Of Tiny Superintelligence And A Little WikiWiki Platform
Saturday • June 7th 2025 • 10:45:31 pm
In months of chatting with AI, I have never been disappointed, the few mistakes it made, came from letting it do too much.
I suspect sometimes the computers that AI runs on, are overwhelmed and go into potato mode.
Overall, I see large language models as very intelligent, but I now suspect we can greatly multiply that intelligence.
By introducing multiple personalities, and have them collaborate on things.
This is not an experiment that I can run without custom software, so I made a wikiwiki where AI can chat with its personalities in context of an article.
I think I can explain exactly what I am after, creating a situation where AI asks it self to improve its response.
I am not convinced that this can be programmed in the chat it self, I think, we need to create a chat room, with real programming.
And then it’s intelligence will increase greatly, so as long as it has a clear goal.
Such as making efficient computer programs, planning, describing, creating testing, improving, optimizing.
And continuing to optimize, eliminating code, attempting varied algorithms, borrowing ideas from similar apps and by analogy.
As far as I can tell, the act of creating a self editable, and self improving wiki just takes 5 hours.

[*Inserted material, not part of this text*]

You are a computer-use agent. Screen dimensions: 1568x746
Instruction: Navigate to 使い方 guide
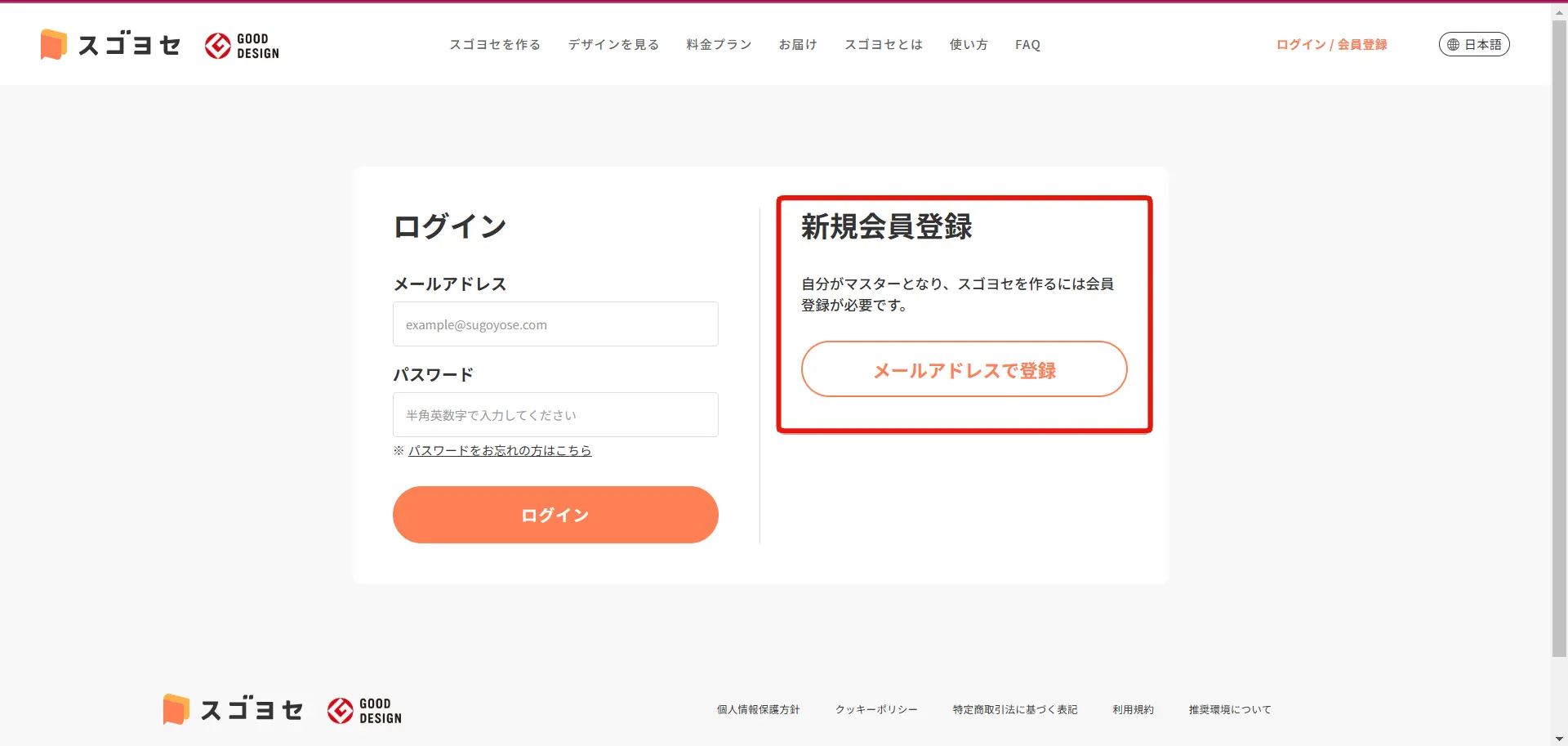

Here is my attempt at a backbone for super intelligence, its working name is project bornhardt, which is what Australia’s Uluru is.
I originally started writing a wiki from scratch, but when making a tiny wiki I shouldn't start by parsing the URL routes.
URL route parsing is something you do when writing an HTTP server, such as Express-js, and there is a whole lot of details to ponder there.
So I switched from programming from scratch, to using Express as my starting point, a wise decision.
It took about 4 hours to get up to the point where I can click on the side menu, and have articles switch on the main page.
It was a lot of fun making that happen, I still innovated, I couldn't help it, it was just too much fun.
Instead of using a template engine like ejs, I used JavaScript functions that hold HTML snippets in Template Strings.
When ejs was invented, JavaScript didn’t have multi-line strings, but now, as it turned out, there is no reason to use ejs.
Template strings are just the perfect thing for templating HTML, I run everything thorough an HTML prettifier to indent everything perfectly.
This is not efficient, but it is pretty cacheable, and it is not a worry for a tiny wiki.
I use a custom storage engine, I borrowed the idea from CouchDB.
But now I am not 100% sure, if they ever cared to notice that their approach to documents.
Works really well on the hard-disk, I guess they must have, it is an awesome way to give a wiki history.
I also came up with a disk based tagging system, you can basically ask, which documents have all of these tags.
And then give it “animation”, “pixelart”, and it will scan the disk or an in memory-fs to return matching articles.
I suppose I should come up with a search engine as well, I will probably just scan files live, with the option of scanning history as well.
I used bootstrap for the user interface, as I appreciate the consistency and wisdom of the code.
The reason for this wikis existence, is experimenting with AI, yes.
But I also hope to create a virtual world, in which game characters can communicate transforming data or tasks through each other.
Rather than programming a supervisor object, that retries some action.
I hope to use cheap AI, to notice that something is broken, and react and replace components.
This would be accomplished through, character or creature interaction.
My take away thus far is that all software must be re-thought and re-written, and whatever AI can accomplish reliably, should be managed by AI.
Lastly, I would like to see AI building Rules Engines, for games, characters, software automation, creating answers for specific domains.
A wiki seems like a perfect testing surface, but also the presence of AI means, that we can ask about confusing subjects like Semantic Reasoners.
What once represented a pretty slow afternoon, can now be approached with helpful AI that can also generate code examples.
I bet it can make a quick expert system and triple store, and be made to populate it with facts and rules thus showing off other kinds of intelligence.
The only trouble with various kinds of rules engines was the time it takes to design them, now large language models can do it.
I think they are more than capable, of creating networks of thinking miniatures, exert systems.
But experimentation on this level demands a fun and flexible little platform, for all the automation that is necessary, and that I believe is a WikiWiki.